• [PROMPT]:
Pull out every line of the records that contains the string "height", matching its case exactly.

····················

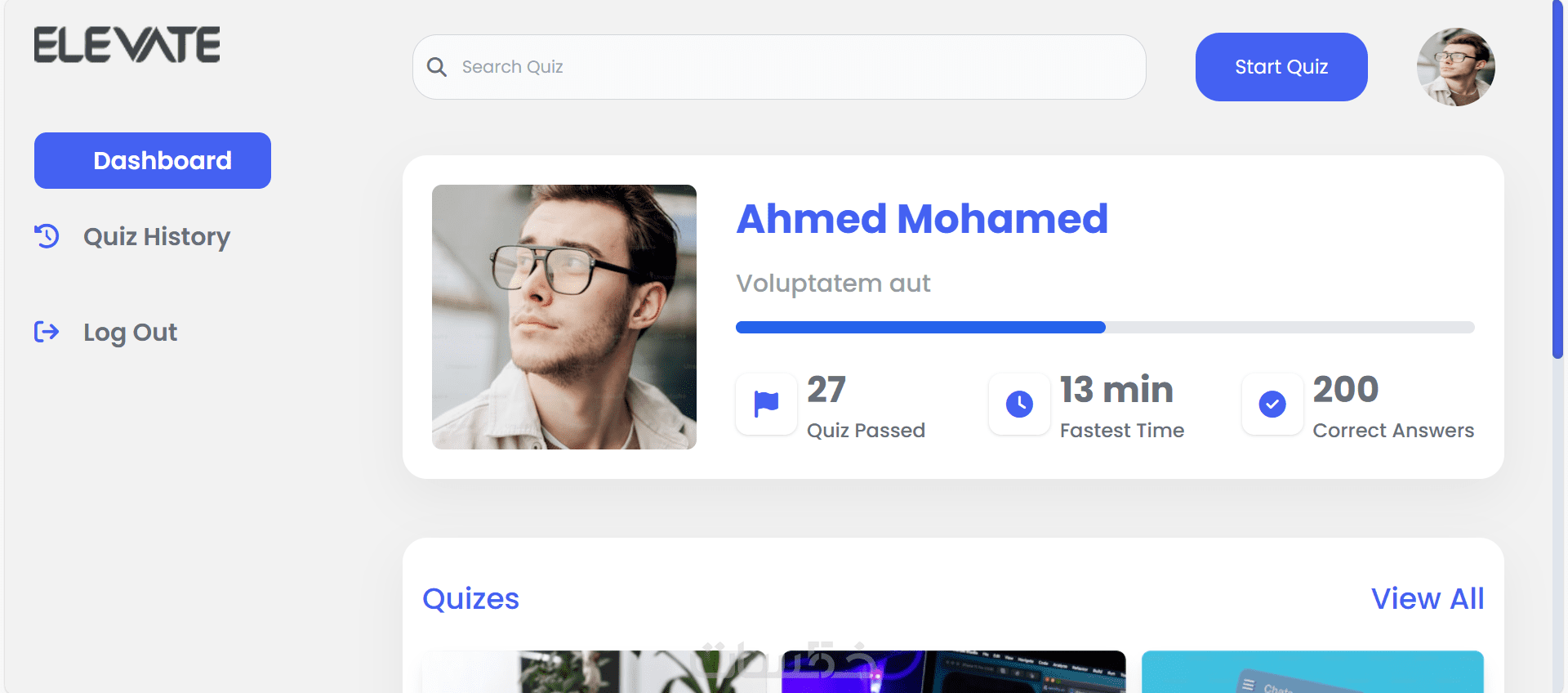Screen dimensions: 1568x693
Task: Open the Dashboard menu item
Action: point(153,160)
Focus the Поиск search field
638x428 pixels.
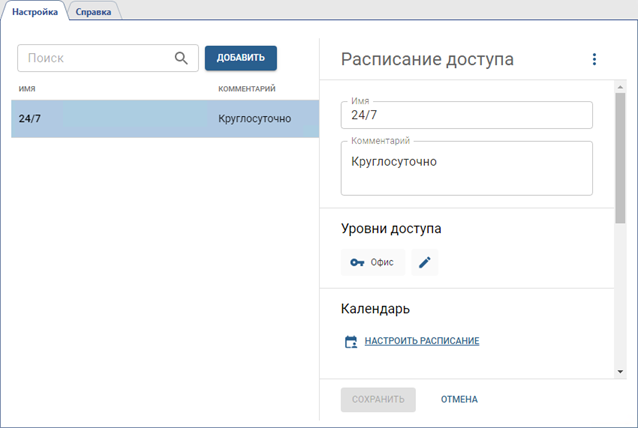click(95, 58)
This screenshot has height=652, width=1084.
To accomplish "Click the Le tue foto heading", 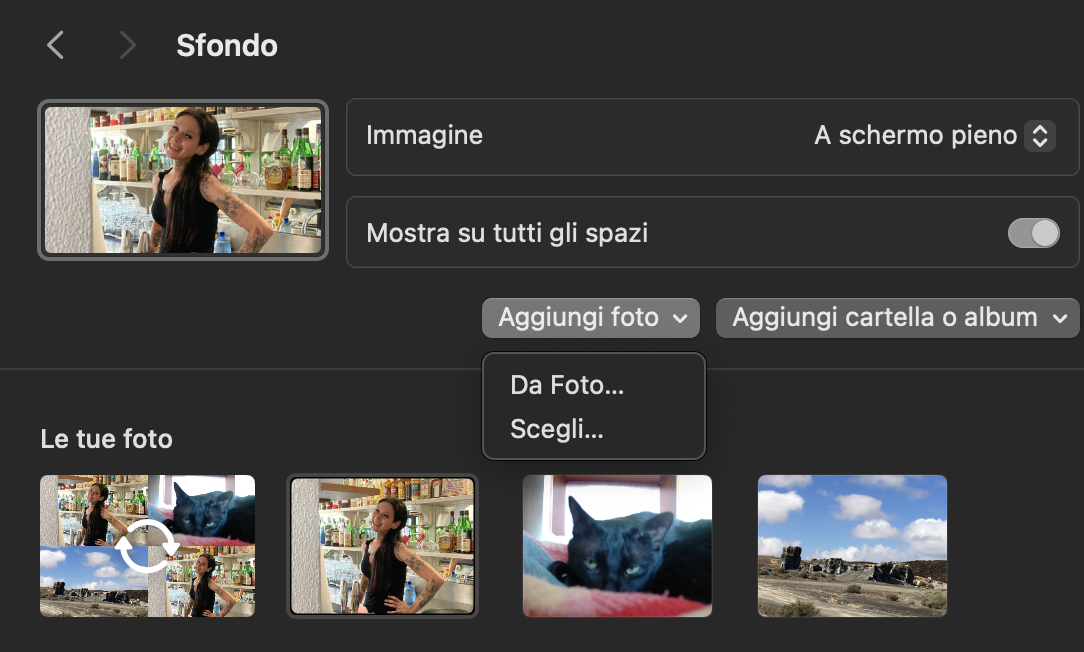I will coord(106,439).
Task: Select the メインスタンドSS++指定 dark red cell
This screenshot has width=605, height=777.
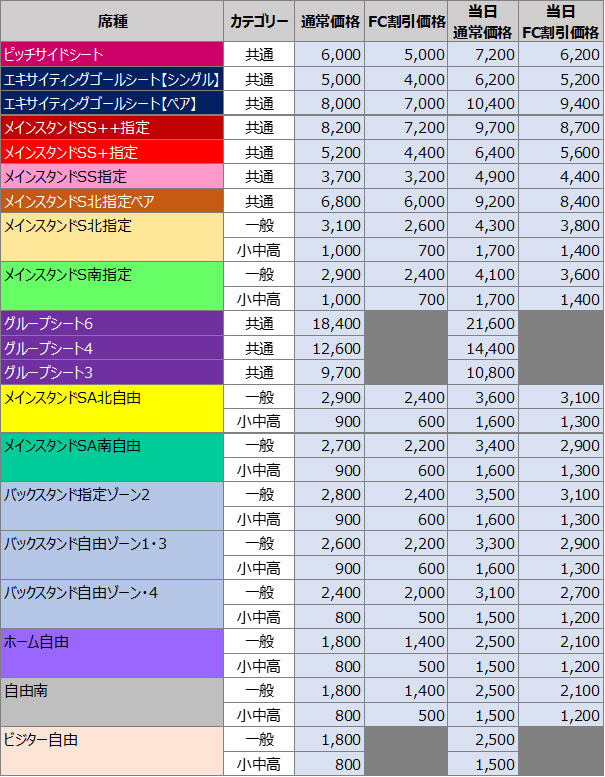Action: 112,128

····················

• [EXERCISE ANSWER]:
This screenshot has height=652, width=1084.
This screenshot has width=605, height=777.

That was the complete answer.